Pinder: In “Biraciality and Nationhood in Contemporary American Art” Kymberly Pinder examines how contemporary artists question the notions of biraciality through reflecting their own multicultural realities, whereas mainstream and national media does not seek to complicate and understand biraciality in this manner.
Pinder introduces the work Jamaican-American artist, Lorraine O’Grady, who is in fact a Wellesley alumna, Class of 1955. Pinder specifically references the piece The Clearing: or Cortez and La Malinche, Thomas Jefferson and Sally Hemings, N. and Me, which is a dynamic and troubling diptych, which in my mind serves to contextualize the entirety of Pinder’s article. On the left of this photo collage of sorts, there is a naked couple, a black woman and white man, who are intimate and floating in the sky above the trees. There are two children running in the meadow below them are two children, who are most likely their offspring and a pile of clothes with a handgun on top of them. The right side is drastically different than the themes of love and family on the right. On this side of the image there is a similar couple as on the right side, a black woman and a white man, however this interaction is not mutual. The man’s head has become a skeleton and is touching the woman’s breast. She however is not enjoying it, as her face is looking towards the side, turned away. Thus, O’Grady reinforces the contemporary vision of two extremes that define the notion of interracial relationships including pleasure and exploitation as Pinder explains
Lorraine O’Grady, The Clearing: or Cortez and La Malinche, Thomas Jefferson and Sally Hemings, N. and Me (1991)

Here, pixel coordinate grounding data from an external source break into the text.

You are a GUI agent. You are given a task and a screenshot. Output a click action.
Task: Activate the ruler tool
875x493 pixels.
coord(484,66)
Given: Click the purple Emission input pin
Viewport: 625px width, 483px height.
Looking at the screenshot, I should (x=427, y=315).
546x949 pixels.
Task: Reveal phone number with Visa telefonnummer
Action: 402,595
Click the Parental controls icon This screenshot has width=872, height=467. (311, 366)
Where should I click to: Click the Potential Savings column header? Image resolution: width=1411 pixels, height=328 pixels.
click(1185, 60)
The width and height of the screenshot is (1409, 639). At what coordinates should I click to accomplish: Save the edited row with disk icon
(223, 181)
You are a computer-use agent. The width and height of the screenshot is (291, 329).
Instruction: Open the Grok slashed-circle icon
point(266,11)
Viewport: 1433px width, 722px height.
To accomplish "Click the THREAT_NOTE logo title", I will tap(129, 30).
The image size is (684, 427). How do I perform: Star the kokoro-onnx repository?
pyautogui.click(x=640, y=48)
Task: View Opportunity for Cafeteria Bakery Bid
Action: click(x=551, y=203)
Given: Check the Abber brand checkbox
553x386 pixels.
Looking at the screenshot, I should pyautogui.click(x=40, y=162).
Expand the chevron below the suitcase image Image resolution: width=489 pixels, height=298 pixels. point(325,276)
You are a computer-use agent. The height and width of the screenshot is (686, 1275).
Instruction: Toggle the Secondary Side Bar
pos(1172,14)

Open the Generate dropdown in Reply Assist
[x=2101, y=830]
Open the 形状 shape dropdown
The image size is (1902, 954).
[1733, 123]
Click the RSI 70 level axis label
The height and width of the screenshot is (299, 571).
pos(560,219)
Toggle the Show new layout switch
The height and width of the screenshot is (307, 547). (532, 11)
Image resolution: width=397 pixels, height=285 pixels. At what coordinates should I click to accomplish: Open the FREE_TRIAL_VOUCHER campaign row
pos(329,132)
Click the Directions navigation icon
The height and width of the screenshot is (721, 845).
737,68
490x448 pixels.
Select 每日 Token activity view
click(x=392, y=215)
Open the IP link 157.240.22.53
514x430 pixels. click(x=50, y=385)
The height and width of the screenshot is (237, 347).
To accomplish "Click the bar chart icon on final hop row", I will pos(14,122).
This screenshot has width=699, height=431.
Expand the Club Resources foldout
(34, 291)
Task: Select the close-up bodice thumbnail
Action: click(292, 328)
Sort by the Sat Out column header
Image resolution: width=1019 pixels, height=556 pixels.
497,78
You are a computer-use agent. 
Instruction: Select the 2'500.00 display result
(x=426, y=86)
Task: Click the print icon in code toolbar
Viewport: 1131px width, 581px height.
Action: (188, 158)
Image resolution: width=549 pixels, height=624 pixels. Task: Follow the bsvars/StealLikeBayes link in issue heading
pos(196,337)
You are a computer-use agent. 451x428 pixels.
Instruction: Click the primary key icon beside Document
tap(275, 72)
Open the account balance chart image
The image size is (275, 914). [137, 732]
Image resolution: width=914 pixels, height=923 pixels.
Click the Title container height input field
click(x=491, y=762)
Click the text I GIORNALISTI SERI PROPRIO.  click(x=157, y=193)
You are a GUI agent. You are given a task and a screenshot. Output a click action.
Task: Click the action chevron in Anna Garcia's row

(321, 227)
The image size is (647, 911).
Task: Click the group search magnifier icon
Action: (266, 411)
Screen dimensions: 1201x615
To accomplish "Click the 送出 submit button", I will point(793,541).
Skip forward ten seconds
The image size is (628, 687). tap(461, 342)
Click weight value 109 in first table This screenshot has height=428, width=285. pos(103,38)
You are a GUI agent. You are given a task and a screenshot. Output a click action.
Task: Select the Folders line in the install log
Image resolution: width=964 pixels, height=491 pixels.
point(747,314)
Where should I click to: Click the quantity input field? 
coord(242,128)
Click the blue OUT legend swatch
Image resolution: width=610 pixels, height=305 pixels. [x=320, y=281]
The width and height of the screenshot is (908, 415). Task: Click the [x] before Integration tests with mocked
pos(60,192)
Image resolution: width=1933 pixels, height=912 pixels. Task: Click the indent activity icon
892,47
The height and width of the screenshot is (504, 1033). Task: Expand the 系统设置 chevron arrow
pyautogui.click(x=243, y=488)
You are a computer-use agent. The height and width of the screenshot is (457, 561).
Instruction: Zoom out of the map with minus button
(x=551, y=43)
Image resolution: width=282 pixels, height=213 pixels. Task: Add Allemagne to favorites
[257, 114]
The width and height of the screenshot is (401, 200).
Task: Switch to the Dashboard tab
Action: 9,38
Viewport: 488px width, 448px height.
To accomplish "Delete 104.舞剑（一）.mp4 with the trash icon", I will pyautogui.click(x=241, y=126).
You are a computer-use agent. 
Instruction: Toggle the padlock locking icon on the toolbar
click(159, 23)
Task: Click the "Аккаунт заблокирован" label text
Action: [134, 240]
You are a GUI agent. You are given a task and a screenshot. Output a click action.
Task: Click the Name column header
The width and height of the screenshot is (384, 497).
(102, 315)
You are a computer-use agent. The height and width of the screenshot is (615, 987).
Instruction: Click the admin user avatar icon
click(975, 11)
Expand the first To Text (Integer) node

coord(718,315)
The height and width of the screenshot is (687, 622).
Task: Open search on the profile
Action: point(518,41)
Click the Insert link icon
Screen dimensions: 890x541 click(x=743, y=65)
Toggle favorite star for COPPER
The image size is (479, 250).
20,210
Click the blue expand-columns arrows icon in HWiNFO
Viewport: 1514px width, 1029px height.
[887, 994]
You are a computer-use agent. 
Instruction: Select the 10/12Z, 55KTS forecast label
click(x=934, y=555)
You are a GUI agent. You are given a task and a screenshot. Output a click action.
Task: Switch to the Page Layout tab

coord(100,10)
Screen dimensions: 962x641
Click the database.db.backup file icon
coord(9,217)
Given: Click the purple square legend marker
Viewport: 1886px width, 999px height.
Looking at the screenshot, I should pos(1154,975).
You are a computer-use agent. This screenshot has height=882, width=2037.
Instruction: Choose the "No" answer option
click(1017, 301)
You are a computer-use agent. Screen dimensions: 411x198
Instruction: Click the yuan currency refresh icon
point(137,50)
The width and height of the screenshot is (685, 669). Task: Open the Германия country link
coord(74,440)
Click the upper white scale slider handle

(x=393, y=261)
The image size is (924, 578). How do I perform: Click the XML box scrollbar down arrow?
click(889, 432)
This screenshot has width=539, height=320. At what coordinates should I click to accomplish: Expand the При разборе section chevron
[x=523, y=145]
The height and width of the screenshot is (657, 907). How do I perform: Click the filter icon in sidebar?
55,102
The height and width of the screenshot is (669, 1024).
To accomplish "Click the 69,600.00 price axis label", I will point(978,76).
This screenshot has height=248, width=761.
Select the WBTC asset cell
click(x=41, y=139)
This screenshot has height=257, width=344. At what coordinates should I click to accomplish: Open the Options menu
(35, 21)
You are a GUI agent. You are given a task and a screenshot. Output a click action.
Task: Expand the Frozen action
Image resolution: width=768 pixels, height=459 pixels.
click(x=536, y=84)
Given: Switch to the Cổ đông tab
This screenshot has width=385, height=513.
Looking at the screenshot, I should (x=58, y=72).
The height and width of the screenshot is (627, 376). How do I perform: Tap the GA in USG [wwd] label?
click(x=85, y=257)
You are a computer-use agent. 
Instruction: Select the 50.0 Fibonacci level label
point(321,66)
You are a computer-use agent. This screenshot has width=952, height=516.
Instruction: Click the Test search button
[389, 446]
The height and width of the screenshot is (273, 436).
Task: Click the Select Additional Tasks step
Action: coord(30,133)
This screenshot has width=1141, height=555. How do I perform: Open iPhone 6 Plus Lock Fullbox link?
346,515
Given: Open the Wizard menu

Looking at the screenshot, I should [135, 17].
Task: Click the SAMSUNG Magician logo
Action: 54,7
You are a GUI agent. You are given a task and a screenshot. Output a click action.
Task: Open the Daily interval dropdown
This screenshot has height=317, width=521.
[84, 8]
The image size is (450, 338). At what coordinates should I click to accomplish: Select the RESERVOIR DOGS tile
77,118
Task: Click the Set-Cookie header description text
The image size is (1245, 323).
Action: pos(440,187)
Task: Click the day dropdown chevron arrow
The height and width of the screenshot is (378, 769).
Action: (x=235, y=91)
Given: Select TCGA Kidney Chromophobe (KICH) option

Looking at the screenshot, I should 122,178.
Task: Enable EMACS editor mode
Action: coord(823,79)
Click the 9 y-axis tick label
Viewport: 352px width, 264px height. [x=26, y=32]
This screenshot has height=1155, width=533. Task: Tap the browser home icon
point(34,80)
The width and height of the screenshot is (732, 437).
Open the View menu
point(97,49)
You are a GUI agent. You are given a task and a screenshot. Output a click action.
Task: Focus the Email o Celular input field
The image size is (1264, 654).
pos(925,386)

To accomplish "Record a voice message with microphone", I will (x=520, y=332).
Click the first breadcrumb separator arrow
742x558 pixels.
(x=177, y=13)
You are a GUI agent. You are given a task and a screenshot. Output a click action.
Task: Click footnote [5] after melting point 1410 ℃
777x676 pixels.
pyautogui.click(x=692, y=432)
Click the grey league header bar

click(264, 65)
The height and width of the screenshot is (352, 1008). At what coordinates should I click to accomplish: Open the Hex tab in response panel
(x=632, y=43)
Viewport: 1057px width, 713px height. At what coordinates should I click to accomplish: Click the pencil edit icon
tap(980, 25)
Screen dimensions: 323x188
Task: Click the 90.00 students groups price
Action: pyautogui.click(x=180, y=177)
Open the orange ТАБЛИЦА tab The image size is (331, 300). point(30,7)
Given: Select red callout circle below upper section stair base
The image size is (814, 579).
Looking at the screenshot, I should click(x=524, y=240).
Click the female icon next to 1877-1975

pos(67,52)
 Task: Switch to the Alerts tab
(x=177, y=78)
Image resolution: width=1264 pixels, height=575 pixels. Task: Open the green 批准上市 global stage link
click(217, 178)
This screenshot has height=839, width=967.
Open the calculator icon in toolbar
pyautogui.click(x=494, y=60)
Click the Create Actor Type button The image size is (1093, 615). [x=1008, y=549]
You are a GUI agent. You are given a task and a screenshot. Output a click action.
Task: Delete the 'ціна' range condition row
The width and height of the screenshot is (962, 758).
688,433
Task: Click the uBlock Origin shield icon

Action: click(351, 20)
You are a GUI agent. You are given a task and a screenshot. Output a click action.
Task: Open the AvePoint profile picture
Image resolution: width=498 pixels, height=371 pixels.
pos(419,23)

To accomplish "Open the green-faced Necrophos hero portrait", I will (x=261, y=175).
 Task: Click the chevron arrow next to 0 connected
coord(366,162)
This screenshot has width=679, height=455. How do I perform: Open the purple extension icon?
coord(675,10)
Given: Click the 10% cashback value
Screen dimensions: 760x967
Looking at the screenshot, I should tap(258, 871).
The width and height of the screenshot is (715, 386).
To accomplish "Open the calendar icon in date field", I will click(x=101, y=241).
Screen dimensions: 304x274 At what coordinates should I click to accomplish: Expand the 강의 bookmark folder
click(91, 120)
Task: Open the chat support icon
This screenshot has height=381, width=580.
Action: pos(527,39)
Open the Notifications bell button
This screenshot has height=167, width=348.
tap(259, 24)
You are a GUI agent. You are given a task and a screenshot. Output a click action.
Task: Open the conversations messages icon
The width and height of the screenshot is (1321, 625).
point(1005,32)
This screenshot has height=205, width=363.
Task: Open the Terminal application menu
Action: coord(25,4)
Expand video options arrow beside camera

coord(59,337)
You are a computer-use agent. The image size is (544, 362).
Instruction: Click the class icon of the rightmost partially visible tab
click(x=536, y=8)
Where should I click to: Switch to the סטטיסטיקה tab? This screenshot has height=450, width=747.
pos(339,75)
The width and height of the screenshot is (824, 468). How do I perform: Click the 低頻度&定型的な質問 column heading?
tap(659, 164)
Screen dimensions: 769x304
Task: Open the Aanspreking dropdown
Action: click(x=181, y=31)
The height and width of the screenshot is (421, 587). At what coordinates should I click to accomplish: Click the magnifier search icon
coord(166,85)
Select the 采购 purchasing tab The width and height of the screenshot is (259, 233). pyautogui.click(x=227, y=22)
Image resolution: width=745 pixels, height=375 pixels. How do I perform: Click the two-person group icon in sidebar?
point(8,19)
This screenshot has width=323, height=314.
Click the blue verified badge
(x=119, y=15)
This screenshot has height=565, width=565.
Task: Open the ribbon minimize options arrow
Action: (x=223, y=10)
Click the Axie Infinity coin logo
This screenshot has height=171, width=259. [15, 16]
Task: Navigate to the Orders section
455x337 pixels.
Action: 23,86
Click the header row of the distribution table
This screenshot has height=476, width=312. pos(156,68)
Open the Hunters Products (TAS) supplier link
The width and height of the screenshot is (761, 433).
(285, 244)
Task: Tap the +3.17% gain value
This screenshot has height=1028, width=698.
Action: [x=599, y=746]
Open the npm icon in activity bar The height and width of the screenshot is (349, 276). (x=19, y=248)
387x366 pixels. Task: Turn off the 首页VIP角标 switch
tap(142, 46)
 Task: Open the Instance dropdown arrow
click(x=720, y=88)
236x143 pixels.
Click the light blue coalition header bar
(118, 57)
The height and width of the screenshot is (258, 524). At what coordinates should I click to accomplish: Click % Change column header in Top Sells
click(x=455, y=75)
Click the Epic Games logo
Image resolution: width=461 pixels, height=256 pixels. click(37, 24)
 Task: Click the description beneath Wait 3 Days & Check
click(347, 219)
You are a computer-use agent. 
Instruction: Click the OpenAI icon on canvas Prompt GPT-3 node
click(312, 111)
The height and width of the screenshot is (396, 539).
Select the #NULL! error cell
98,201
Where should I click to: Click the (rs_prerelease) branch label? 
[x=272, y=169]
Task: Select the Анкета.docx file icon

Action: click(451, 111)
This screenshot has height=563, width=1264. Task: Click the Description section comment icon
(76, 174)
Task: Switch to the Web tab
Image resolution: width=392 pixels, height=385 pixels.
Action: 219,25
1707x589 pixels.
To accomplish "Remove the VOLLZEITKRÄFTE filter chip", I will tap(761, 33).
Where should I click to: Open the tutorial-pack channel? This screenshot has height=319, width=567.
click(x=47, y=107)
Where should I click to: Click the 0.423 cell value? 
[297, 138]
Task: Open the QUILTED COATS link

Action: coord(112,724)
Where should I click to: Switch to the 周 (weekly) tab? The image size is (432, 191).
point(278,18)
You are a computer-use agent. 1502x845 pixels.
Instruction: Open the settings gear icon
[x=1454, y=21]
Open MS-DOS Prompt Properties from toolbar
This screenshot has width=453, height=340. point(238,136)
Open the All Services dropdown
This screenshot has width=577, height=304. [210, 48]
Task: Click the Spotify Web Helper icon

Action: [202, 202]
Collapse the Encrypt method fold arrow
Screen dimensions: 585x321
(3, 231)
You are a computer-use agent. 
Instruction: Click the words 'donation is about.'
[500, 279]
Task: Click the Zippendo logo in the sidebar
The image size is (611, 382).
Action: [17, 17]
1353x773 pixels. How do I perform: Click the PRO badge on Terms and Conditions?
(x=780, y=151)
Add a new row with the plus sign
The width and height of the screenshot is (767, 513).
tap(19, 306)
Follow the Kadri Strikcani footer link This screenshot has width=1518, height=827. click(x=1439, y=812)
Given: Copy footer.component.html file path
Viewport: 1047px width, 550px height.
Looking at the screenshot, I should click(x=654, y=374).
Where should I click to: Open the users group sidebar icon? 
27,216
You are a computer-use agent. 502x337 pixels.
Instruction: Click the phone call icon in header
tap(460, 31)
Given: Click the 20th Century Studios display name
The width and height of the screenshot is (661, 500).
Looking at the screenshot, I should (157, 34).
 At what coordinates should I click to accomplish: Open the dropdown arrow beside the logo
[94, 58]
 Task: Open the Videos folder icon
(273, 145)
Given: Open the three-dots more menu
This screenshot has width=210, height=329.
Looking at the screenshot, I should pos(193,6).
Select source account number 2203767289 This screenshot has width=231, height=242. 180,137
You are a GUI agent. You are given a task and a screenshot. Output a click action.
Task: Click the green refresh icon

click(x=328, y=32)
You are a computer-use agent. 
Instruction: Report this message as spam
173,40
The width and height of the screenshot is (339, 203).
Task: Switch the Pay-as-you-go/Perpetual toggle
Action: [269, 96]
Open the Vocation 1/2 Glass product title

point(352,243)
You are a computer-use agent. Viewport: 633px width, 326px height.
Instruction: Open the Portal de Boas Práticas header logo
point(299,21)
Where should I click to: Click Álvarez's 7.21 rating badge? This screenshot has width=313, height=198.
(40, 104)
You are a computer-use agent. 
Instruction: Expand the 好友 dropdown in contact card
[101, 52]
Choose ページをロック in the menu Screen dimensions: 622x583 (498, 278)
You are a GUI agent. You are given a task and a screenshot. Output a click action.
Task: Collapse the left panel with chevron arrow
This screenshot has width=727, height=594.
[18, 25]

The concept of biraciality in art, has in fact been a topic of lectures thus for in this course. For instance the title of O’Grady’s The Clearing, recalls the work of Santa Barraza, a Chicana artist whose work was show in Professor Irene Mata’s lecture. Specifically, the oil painting La Malinche (1991), which depicts the “mistress” of Hernan Cortes, who is responsible for the Spanish conquest of Mexico. She is often depicted and memorialized as traitor who was Cortes’ translator and also the mother of his son, who would become the first mixed race person in Mexico. Pinder also describes how other exploitative relationships mentioned in O’Grady’s title such as Thomas Jefferson and Sally Hemings, one of his slaves who was indeed mixed race, who Jefferson was in love with by “still owned her until his death. Finally, O’Grady references her own relationship with N. who is unknown to us which engages her personal experience possibly marrying someone of a different race and as a Jamaican of mixed heritage.
Santa C. Barraza, La Malinche (1991)
Similar to her discussion of multi-racial relationships and women of color, Pinder engages in understanding what it means to be biracial, specifically in the United States. Closely connected to the mothers who may or may not be biracial, the children involved are significant to consider when thinking about the importance or not of biraciality. This concept is at the fore, in Afro-Cuban artist Maria Magdalena Campos-Pons’, La Sagrada Familia or The Holy Family (2000), a triptych, featuring three photographs of her husband who is white and son. This piece serves to highlight a more harmonious vision of biracial identities through the love of father and son that Campos-Pons’ captures. Though, the artists’ son does look bewildered the subject draw upon the connection between father and son, though we cannot see the father’s face.
Pinder’s article truly helps in gaining a further understanding of biraciality through art. That is because in art, we are able to see the complexities and inner turmoil from these obstacles as we see them in real life. The pieces discussed specifically, Lorraine O’Grady’s The Clearing, as well as Adrian Piper’s Vanilla Nightmares Series (1986) and the work of New Negro Movement artist, Archibald Motley, serve to achieve these ends. In the conclusion of the article, Pinder wonders whether multiethnic people will create national ethnic harmony. I have trouble understanding this. Perhaps she is implying that people of color will likely be in the majority in 2050? I also question why Pinder chose not to discuss the social constructions of race, which lead to issues for biracial peoples such as the one-drop rule in the United States, which said that people with any “drop” of black blood in them was indeed black.